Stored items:

────────

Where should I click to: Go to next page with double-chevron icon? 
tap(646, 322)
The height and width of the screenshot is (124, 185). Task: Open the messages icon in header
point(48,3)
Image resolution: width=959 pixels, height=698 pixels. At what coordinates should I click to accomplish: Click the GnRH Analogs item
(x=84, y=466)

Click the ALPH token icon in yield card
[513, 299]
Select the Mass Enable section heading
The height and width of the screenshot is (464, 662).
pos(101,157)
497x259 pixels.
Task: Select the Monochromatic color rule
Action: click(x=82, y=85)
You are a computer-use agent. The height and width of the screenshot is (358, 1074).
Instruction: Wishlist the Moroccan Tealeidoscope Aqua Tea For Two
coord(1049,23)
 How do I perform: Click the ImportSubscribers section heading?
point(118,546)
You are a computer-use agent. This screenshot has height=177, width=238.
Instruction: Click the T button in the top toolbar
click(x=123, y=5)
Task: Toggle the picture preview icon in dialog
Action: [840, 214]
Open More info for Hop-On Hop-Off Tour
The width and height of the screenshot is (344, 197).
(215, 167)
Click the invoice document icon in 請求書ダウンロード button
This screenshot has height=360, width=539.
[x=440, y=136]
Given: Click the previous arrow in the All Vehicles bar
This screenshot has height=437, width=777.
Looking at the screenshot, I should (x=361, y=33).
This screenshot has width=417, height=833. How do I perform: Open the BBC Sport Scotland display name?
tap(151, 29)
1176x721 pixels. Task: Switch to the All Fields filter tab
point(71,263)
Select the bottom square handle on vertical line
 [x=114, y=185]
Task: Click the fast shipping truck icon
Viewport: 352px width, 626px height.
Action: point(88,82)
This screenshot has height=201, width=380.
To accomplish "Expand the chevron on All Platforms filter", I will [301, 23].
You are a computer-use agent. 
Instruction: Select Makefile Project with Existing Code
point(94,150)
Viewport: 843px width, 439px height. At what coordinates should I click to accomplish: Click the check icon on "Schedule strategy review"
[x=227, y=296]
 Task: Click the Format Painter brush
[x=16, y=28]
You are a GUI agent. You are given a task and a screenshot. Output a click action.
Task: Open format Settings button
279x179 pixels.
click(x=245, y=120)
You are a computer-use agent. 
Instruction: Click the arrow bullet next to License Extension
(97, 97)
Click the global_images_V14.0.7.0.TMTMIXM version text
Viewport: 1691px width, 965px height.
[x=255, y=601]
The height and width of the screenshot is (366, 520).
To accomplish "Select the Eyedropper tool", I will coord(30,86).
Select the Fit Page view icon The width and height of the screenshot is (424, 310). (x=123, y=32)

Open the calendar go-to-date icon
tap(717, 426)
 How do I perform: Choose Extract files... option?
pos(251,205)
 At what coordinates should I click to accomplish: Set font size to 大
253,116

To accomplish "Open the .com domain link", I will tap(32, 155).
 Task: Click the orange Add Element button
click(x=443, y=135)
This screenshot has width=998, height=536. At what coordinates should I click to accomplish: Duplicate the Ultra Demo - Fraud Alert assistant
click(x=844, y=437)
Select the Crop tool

────────

Exercise brief: Select and copy every line from the records that includes the word "will".

Result for this task:
To accomplish "Expand the chevron on All Platforms filter", I will [301, 23].
To accomplish "Select the Eyedropper tool", I will coord(30,86).
To accomplish "Open the .com domain link", I will tap(32, 155).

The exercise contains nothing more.